Cross Bones
- First edition (US)
- Author: Kathy Reichs
- Language: English
- Series: Temperance Brennan
- Genre: Crime novel
- Publisher: Scribner (US) Heinemann (UK)
- Publication date: 2005
- Publication place: United States
- Media type: Print (hardback & paperback)
- Preceded by: Monday Mourning
- Followed by: Break No Bones

= Cross Bones (novel) =

Novel by Kathy Reichs

Cross Bones is the eighth novel by Kathy Reichs starring forensic anthropologist, Temperance Brennan.

==Plot==
The story begins in Montreal, Canada, with the body of Avram Faris, who is an antiques dealer and an orthodox Jew.
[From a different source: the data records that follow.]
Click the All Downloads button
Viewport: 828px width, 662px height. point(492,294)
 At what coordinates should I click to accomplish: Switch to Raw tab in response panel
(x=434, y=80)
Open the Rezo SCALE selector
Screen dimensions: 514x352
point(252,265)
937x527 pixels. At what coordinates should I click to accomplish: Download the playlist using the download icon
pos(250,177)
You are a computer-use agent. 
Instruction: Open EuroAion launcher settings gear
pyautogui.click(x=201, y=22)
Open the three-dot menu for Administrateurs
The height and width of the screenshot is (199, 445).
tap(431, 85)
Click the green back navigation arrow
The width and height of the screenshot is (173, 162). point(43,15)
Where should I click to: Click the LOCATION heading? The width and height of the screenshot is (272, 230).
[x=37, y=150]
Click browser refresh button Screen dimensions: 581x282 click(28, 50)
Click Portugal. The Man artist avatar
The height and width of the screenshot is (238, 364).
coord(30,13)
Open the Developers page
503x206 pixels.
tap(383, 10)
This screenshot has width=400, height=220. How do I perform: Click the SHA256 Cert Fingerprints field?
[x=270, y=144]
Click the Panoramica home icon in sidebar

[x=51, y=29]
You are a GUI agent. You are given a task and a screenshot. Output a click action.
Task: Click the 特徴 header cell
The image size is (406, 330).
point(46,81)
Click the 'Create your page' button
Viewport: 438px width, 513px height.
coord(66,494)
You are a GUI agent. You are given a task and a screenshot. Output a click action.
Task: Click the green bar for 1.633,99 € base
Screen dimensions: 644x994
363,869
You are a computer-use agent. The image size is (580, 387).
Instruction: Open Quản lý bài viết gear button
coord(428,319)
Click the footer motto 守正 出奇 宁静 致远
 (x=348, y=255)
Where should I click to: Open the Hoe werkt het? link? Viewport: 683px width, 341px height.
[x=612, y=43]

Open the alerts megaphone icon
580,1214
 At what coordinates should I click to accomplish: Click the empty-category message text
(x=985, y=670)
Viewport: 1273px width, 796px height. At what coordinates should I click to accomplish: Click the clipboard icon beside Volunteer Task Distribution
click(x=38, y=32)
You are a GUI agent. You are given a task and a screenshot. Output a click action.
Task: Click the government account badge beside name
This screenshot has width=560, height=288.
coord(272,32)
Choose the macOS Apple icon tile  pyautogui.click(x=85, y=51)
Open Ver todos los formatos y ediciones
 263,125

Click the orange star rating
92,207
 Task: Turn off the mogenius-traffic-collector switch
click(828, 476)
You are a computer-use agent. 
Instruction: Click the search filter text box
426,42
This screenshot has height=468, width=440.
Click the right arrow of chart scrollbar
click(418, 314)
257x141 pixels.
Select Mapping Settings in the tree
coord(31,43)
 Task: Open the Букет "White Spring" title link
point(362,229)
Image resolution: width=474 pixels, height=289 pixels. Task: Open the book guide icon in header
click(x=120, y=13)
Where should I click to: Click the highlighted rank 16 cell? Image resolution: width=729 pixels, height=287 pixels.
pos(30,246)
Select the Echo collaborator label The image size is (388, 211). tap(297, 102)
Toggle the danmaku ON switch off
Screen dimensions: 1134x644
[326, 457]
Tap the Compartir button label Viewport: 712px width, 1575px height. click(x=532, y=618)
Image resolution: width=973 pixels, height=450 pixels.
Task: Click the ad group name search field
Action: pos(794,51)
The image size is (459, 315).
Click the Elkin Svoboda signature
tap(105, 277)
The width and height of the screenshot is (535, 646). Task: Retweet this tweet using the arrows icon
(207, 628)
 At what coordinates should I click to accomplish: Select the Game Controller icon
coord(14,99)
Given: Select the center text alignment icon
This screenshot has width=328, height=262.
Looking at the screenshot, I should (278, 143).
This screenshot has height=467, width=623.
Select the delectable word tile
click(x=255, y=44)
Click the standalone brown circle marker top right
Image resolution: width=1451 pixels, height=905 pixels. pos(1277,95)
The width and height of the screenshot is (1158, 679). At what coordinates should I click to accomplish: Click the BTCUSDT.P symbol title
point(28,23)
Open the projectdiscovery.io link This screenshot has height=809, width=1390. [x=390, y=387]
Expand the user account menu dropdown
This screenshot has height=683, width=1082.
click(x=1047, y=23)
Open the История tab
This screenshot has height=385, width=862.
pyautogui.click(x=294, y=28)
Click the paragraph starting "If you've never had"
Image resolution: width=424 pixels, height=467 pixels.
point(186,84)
Brennan continues the investigation in Israel, where she and sometime lover Detective Andrew Ryan, and her friend, archeologist Jake Drum, are threatened by radical orthodox sects and other, unknown, parties.

== Facts behind the book ==
Reichs explains the C14 dating of remains as well as ground-penetrating radar in this book.

The protagonist Jake Drum is modeled after Reich's colleague and Biblical archaeologist James Tabor; in the afterword explaining the facts behind the book, she recommends his book The Jesus Dynasty as enjoyable reading. Neither she nor her protagonists in the novel verify or falsify the existence of a tomb of the Jesus family discovered by Shimon Gibson (cf. controversy regarding the Talpiot Tomb and James Ossuary), leaving it as a question of the personal faith of everyone.

The book builds on Jewish and ancient Christian history like the Masada.